Financial control is one of the most important aspects of financial management. Its
primary function is to determine whether or not an organization is fulfilling its objectives.
The following questions are answered by financial control:
Are the assets of the company being used effectively?
Are the assets of the company safe?
Is management operating in the organization's and key stakeholders' best financial
interests?
Financial decision-making: This refers to the organization's investment and funding. This
section makes decisions on how the organization should raise funds, as well as whether or
not they should be distributed
Calculating the required capital: The finance manager must determine the amount of
capital that an organization requires. This is determined by the firm's policy regarding expected
expenses and profits. The required amount must be calculated in such a way that organization's
profit potential improves.
Forming a capital structure: Once the amount of capital required by the company has been
determined, a capital structure must be created. This includes both short- and long- term debt
equity analysis. This is dependent on the amount of cash the company already has and the
amount that has to be raised from outside sources.
Investing capital: In order to raise more capital and earn consistent returns, every organization
or firm must invest money. As a result, the financial manager must invest the company's capital
in safe and successful businesses.
Profit allocation: Once the company has made a significant amount of net profit, the finance
manager's job is to efficiently distribute it. This could entail preserving a portion of the net profit
for contingencies, innovation, or expansion, while paying dividends to shareholders with the rest.
Money management: This department is also in charge of successfully managing the firm's
funds. Money is needed for a variety of reasons in the business, including paying employees and
invoices, keeping stock, satisfying liabilities, and purchasing any goods or equipment.
Financial control: The financial manager is responsible for not only planning, organizing, and
obtaining cash, but also for controlling and analyzing the firm's finances in the short
and long term. Financial instruments like as financial forecasting, ratio analysis, risk
management, and profit and cost control can be used to do this.
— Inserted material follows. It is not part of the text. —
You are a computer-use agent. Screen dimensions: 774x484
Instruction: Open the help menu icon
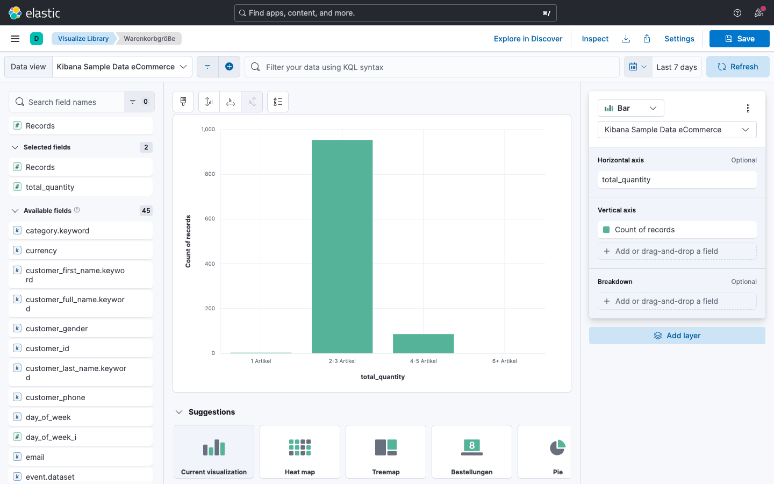click(737, 13)
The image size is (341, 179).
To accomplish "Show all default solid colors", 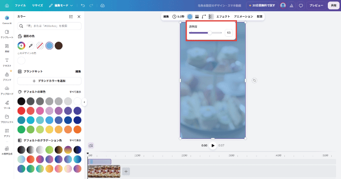I will pos(75,92).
Improve interpersonal skills: Taking a course in this sector can help you improve your
communication and teamwork abilities by allowing you to form relationships with your
coworkers.
Personality development: Taking a course in this sector might also help you improve your
soft skills. This is because people who want to work in this industry must be extroverts who can
talk about money for hours on end. This aids in the development of their personality, knowledge,
and communication skills.
Greater work opportunities: According to the Bureau of Labor Statistics (BLS) in the
United States, demand for finance manager jobs has increased due to a "increasing range
of financial products and the need for in-depth knowledge geographic region expertise.” This is
further evidenced by the fact that demand for financial management jobs has climbed by 14%,
financial advising jobs by 32%, and financial analysis jobs have increased by 23%.